One must imagine Sisyphus tired
I recently got a response from an agent that pushed me to try something different with my first book, Experimenting with Absurdism. What exactly, I have no clue. Here’s what I’ve done with this god-forsaken book so far:
March - August 2021: Wrote the first draft
August 2021: Queried about 20 agents
September - December 2022: Received trickling rejections and partial requests
December 2022: Queried a few more agents
January 2023: Got a rejection that made me rethink everything
February 2023: Started revising and resisted urges to delete the whole file, or publish it all on a daily Substack.

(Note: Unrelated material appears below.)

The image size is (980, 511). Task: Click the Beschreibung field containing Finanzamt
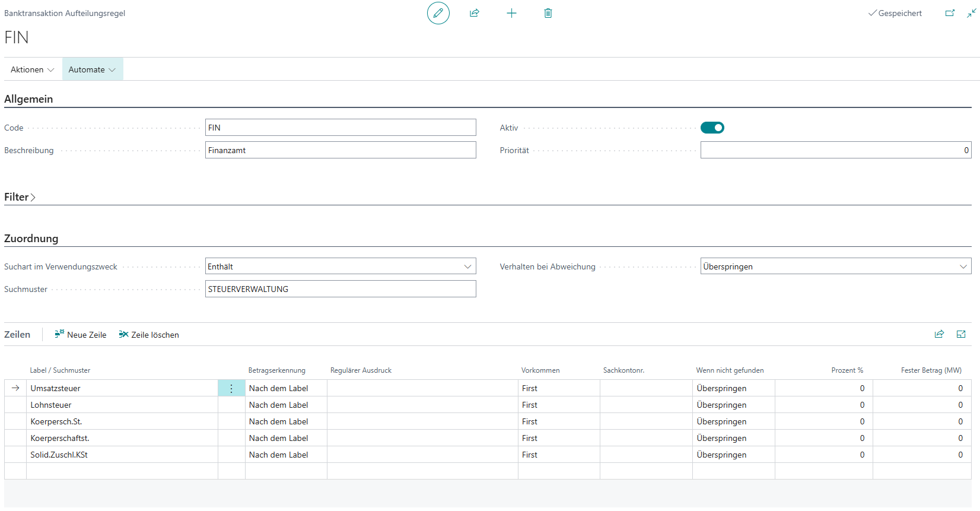click(341, 150)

I’m fuckin’ sick of this book at this point. Here’s the response I received last month from an agent:
Many thanks for your submission. I really liked this idea but unfortunately I will have to pass on this occasion as I didn’t connect with the material in the way I had hoped. Another agent will of course feel differently but for me it’s so important that as an agent I am passionate about every project I take on (while leaving room for the inherent absurdism & futility of the book industry of course!).
All the very best of luck,
Typically, you’re not supposed to reply to rejection letters, but I just needed to do this just once:
Thank you for letting me know! I know it’s not typical to reply to a rejection, but for some reason, I feel compelled to ask if there's anything you'd suggest doing differently as I edit this project?
Her response made me realize that no agent is going to get it:
I don’t usually give more detailed feedback (because time!) but briefly I think the tone could be more formal (different mediums so online register doesn’t transfer to books necessarily) and I think I would have liked more science foregrounded actually!
She didn’t get it.
And I don’t blame her. I don’t get it.